Forward-Looking Statements
Statements contained in this press release contain information
that includes or is based on "forward-looking statements." These
statements, including Endo's intention to consummate the debt
refinancing transactions and the details thereof, contained in this
press release are subject to risks and uncertainties. Endo has
tried, whenever possible, to identify such statements by words such
as "believes," "expects," "anticipates," "intends," "estimates,"

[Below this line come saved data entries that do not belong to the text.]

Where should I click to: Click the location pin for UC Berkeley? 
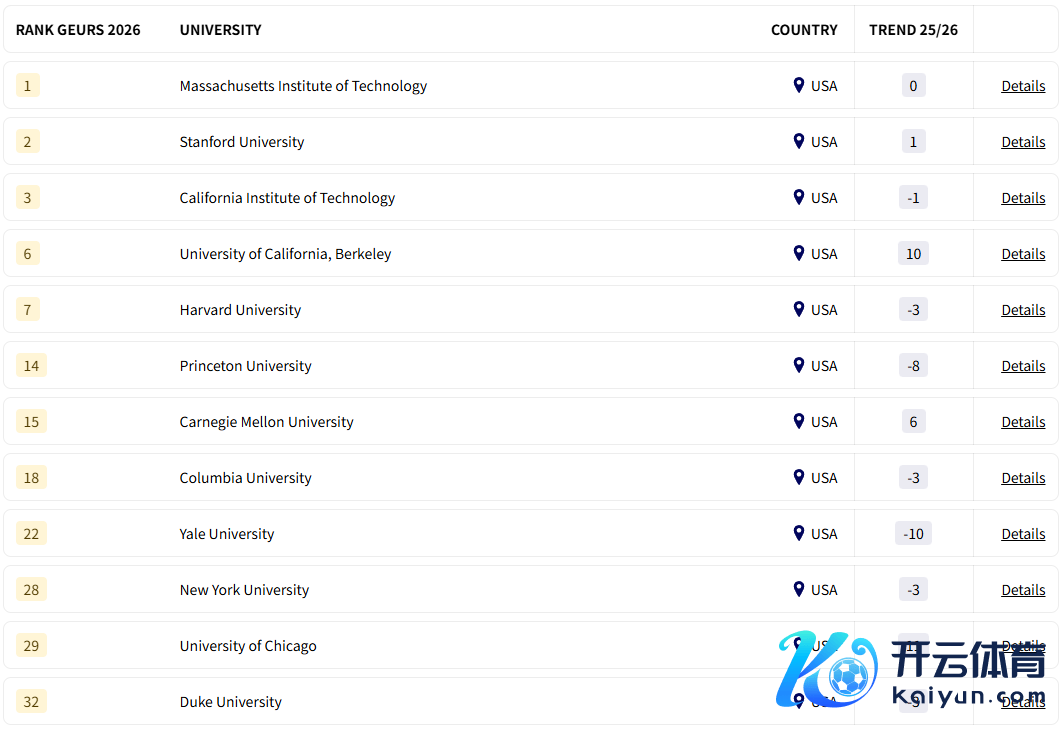click(x=798, y=253)
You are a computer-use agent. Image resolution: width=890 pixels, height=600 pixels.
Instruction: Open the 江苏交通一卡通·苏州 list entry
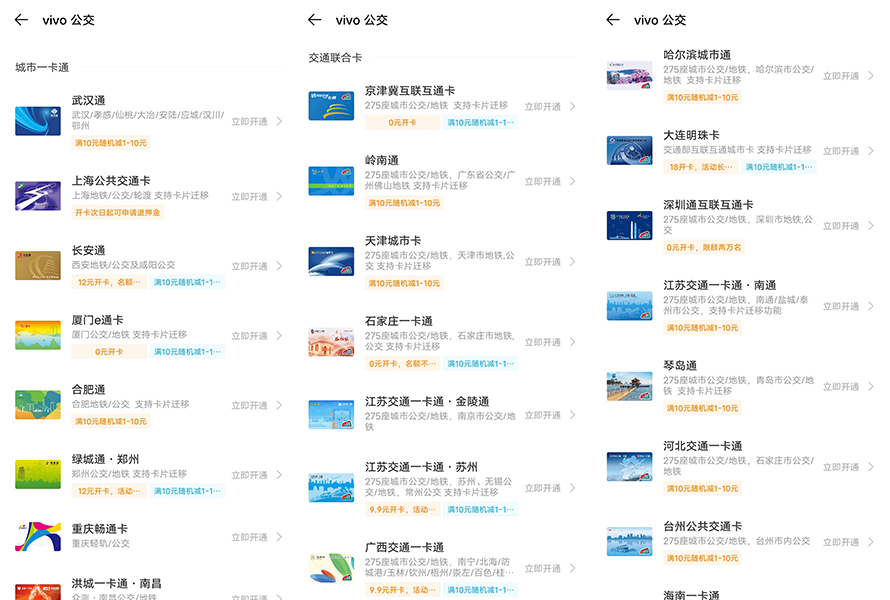440,487
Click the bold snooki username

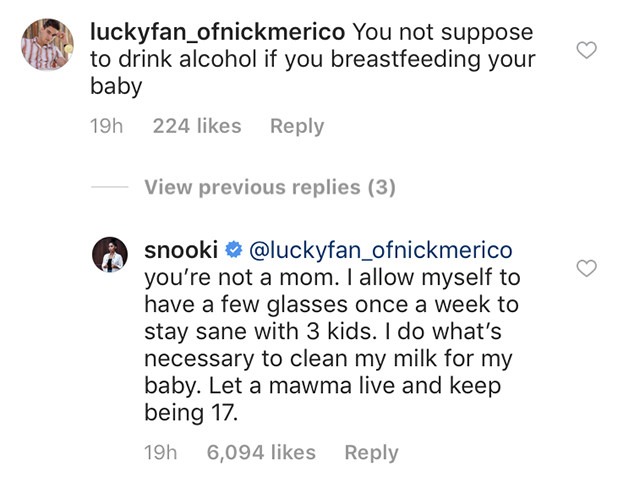[181, 250]
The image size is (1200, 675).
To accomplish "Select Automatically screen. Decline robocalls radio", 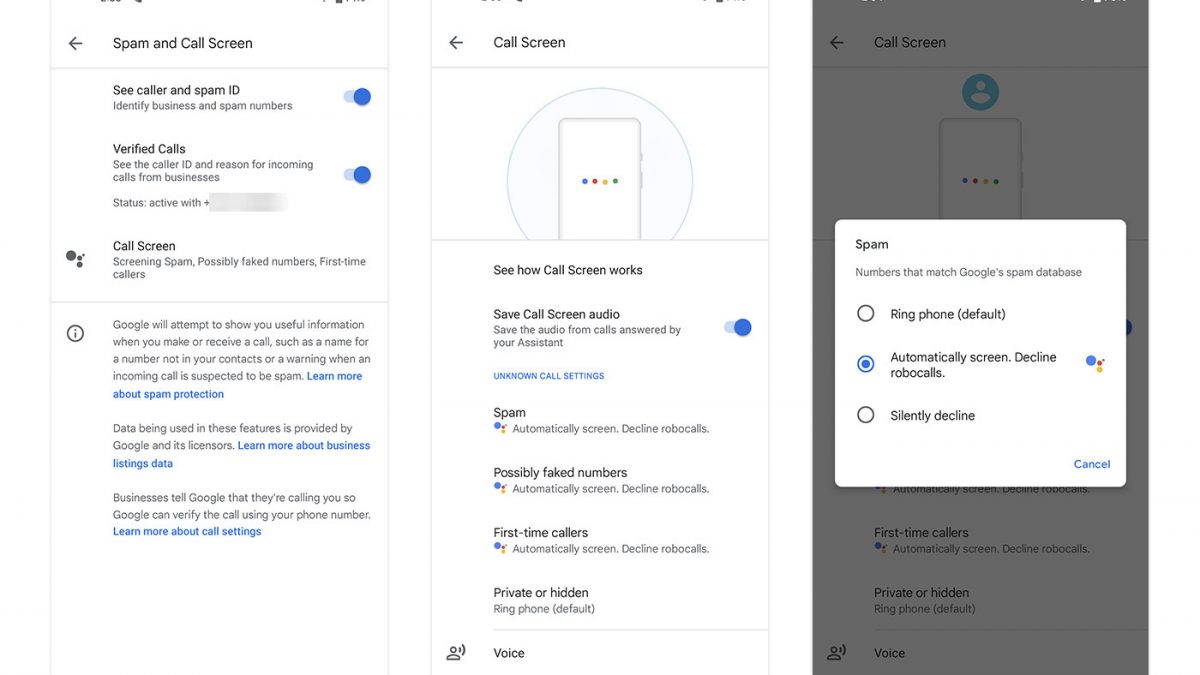I will (x=866, y=364).
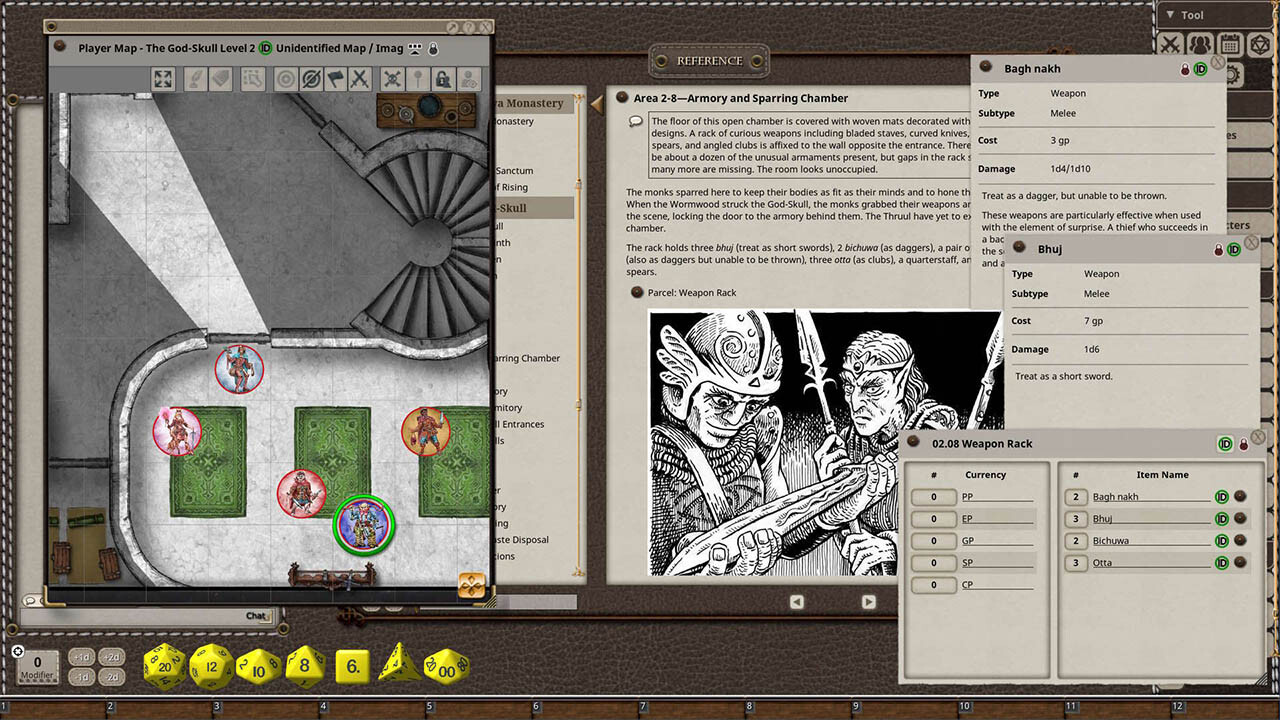Select the targeting reticle tool on the map
This screenshot has height=720, width=1280.
coord(286,79)
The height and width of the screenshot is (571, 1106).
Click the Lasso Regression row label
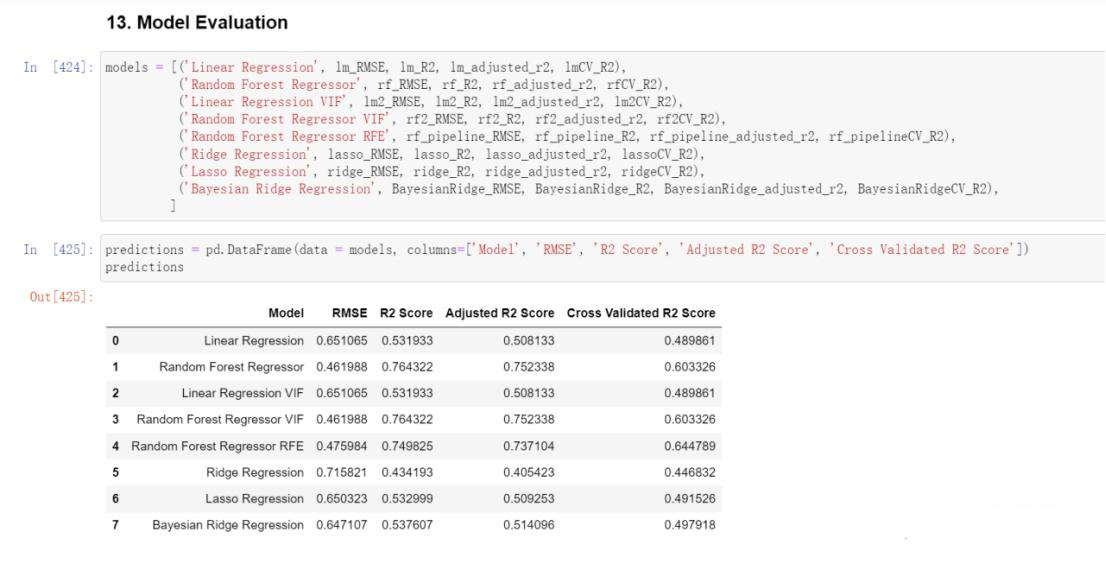[x=255, y=499]
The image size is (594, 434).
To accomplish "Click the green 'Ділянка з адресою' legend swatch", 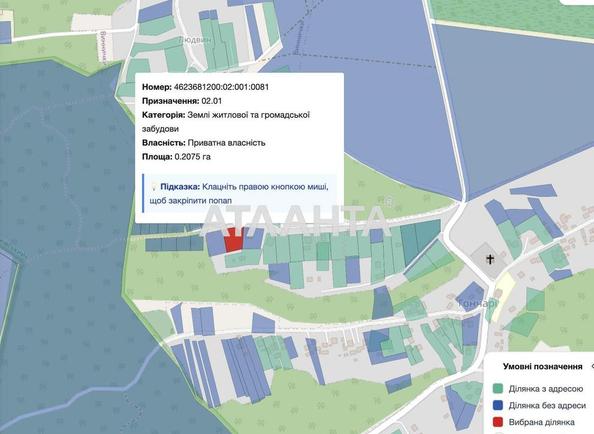I will click(498, 389).
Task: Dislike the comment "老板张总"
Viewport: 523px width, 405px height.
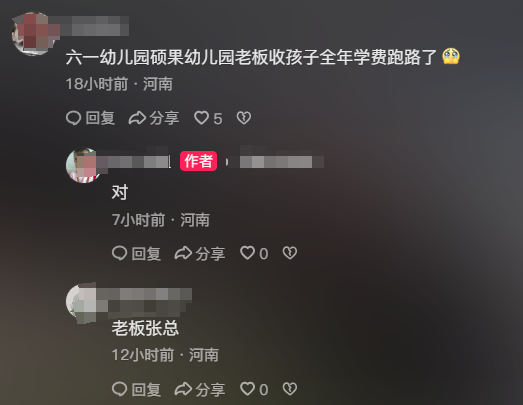Action: point(290,389)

"plan," "projected," "forecast," "will," "may" or similar
expressions. Endo has based these forward-looking statements on its
current expectations and projections about the growth of its
business and financial performance, and the development of its
industry. Because these statements reflect Endo's current views
concerning future events, these forward-looking statements involve
risks and uncertainties. Readers should note that many risk factors
previously disclosed in Endo's filings with the Securities and
Exchange Commission (the "SEC") and those identified elsewhere in
this press release could affect the Company's future financial
results and could cause the actual results to differ materially
from those expressed in forward-looking statements contained in
this press release.
Endo does not undertake any obligation to update its
forward-looking statements after the date of this press release for
any reason, even if new information becomes available or other
events occur in the future, except as required under applicable
securities law. Readers are advised to consult any further
disclosures made on related subjects in the Company's reports filed
with the SEC. Also note that, as described under the caption "Risk
Factors" contained in Item 1A of the Endo's Annual Report on Form
10-K for the fiscal year ended December 31,
2018 (as supplemented by the Company's subsequent SEC
filings), the Company provides a cautionary discussion of the
risks, uncertainties and possibly inaccurate assumptions relevant
to its business. These are factors that, individually or in the
aggregate, the Company thinks could cause its actual results to
differ materially from expected and historical results. Readers
should understand that it is not possible to predict or identify
all such factors. Consequently, readers should not consider this to
be a complete discussion of all potential risks or
uncertainties.
Investors should also be aware that while Endo does, at various
times, communicate with securities analysts, it is against the
Company's policy to disclose to them selectively any material
non-public information or other confidential information.
Accordingly, investors should not assume that Endo agrees with any
statement or report issued by an analyst, irrespective of the
content of the statement or report. To the extent that reports
issued by securities analysts contain any projections, forecasts or
opinions, such reports are not Endo's responsibility.